International weaknesses
One of the BM&F’s strengths is also a weakness. A daily price-adjustment mechanism designed to cope with hyperinflation helped it survive different regimes of pegged currency, freely floating currency and high and low inflation, says Ferro. The exchange was already in position with the appropriate hedging instruments when the real began to float in 1999. However, that price-adjustment mechanism and other local margin-posting and settlement conventions are out of synch with international practice, cautions John Mathias, director of financial futures and options at Merrill Lynch in London.
For a listed derivatives market like the BM&F to grow and mature, says Mathias, it needs to be open to international players. To do that, however, Brazil has a few problems to solve. Because registration requirements to buy domestic Brazilian financial instruments are cumbersome and time consuming, international brokers and investors often postpone consideration of Brazil in favour of other markets. Other investors are put off by the relative complexity of transaction, cross-border profit-remittance, and dividend taxes.
And Mexico has its own problems catering to international investors, says Mathias. For example, because of problems related to an exchange-of-information clause in Mexico’s tax treaties with Germany and the UK, Mexican withholding taxes on derivatives instruments held by German and British investors are far higher than they should be. All of this is surmountable but takes time, he explains, and these markets are not yet sufficiently dominant in the world marketplace to be able to count on attracting investors.
One of the factors helping connect credit risk management in Latin American countries with the international markets is the fast-growing credit derivatives market. Alberto Agrest of Citigroup, for example, runs a group that focuses on structuring and credit default swaps and other credit derivatives on Latin American credits.
These products help Latin American and international financial institutions, institutional investors, corporations and hedge funds hedge their credit risks, make directional investments, acquire exposure in difficult-to-access markets, and do relative-value investing between different credits.

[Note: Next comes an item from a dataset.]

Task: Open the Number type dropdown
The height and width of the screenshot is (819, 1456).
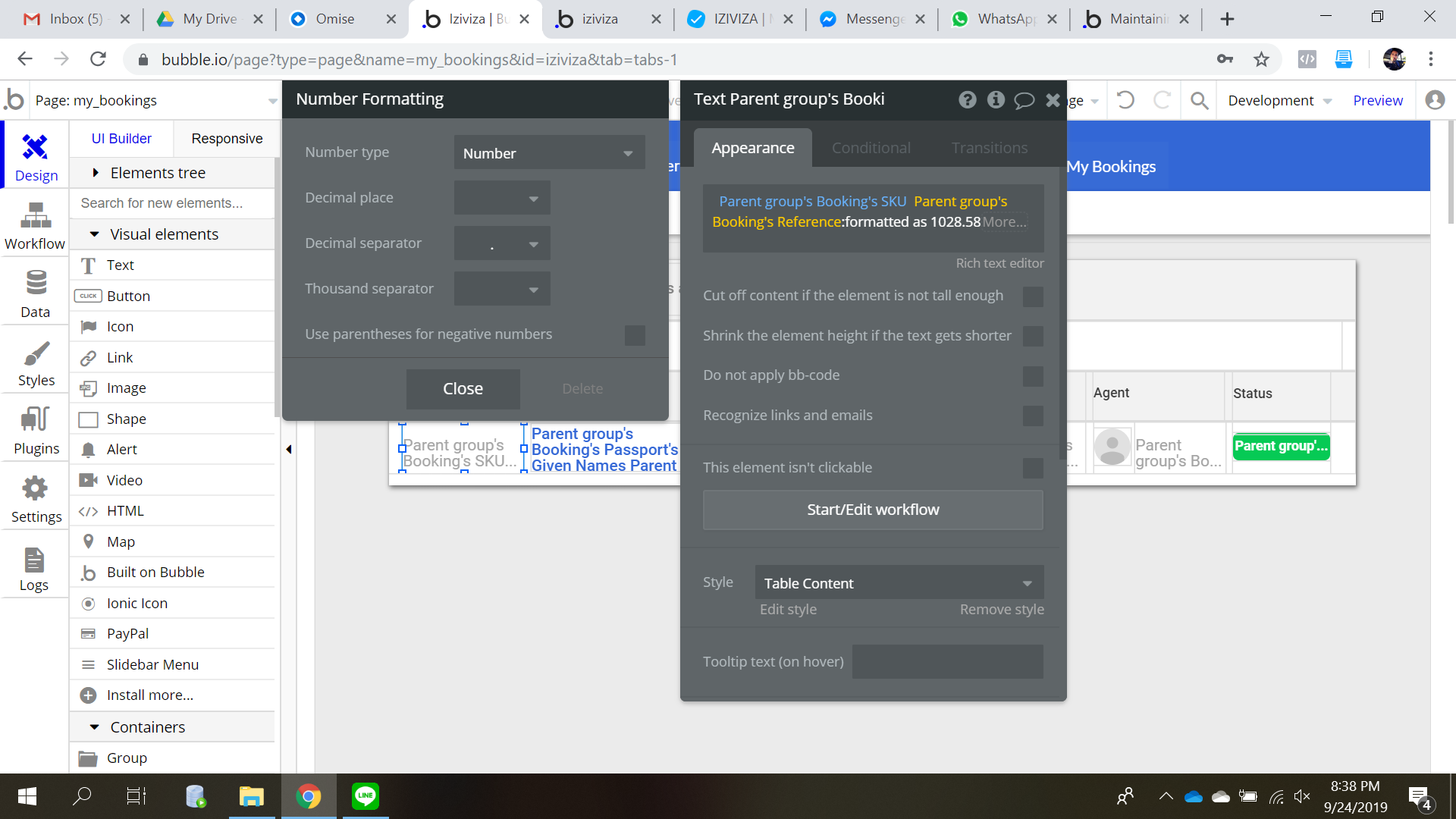Action: click(x=549, y=153)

For Latin American institutions, says Yale, credit derivatives represent a pure expression of credit risk that is less affected by technical issues relating to the individual cash markets. In his opinion the development and growth of the credit derivative market has helped people understand how credit risk is priced in markets such as Latin America. An improved understanding of credit risk pricing is just one more factor that should broaden international participation in the credit, capital and derivatives markets in Latin America and thereby strengthen the practice of financial risk management.